Baca juga: Majelis Masyayikh Gelar Uji Publik Regulasi Rekognisi Pendidik Pesantren
“UU Pesantren menegaskan bahwa pendidikan nonformal pesantren berhak mendapatkan perlakuan yang setara dengan pendidikan formal. Meski santri hanya ngaji di pondok, negara wajib mengakui mereka dan memenuhi hak-hak sipilnya,” jelasnya.
Gus Rozin juga menekankan bahwa aturan dalam dokumen ini harus memberdayakan, bukan membebani pesantren. “Aturan yang dibentuk harus bersifat memberdayakan, bukan memaksa. Setiap pesantren memiliki keunikan tersendiri dan perlu diperlakukan sesuai dengan kebutuhannya,” tambahnya.
KH. Abdul Ghofur Maimoen (Gus Ghofur), anggota Majelis Masyayikh sekaligus penanggung jawab divisi kurikulum dan pembelajaran, menegaskan pentingnya uji publik ini. Menurutnya, dokumen ini merupakan satu-satunya rancangan rekognisi pendidikan nonformal pesantren.
“Uji publik ini sangat penting karena dokumen ini adalah yang pertama dan satu-satunya. Jika disahkan, dokumen ini akan menjadi satu-satunya regulasi tentang pendidikan nonformal,” katanya.
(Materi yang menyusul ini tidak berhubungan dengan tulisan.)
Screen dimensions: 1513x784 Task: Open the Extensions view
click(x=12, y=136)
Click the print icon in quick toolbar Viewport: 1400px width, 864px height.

Dokumen ini diharapkan menjadi catatan sejarah penting bagi pesantren dan bentuk pengakuan negara atas dedikasi pesantren selama ini. Jika disetujui, dokumen ini akan memberikan penghargaan yang layak kepada para santri dan pendidik pesantren, serta membuka peluang yang lebih luas bagi mereka di dunia kerja dan pendidikan lanjutan.
Uji publik ini diharapkan menghasilkan dokumen yang tidak hanya memenuhi kebutuhan administratif, tetapi juga mengakomodir berbagai pandangan dan kebutuhan pesantren di seluruh Indonesia. Dengan adanya dokumen standar mutu ini, pesantren diharapkan dapat terus berkembang dan diakui setara dengan lembaga pendidikan formal lainnya di Indonesia.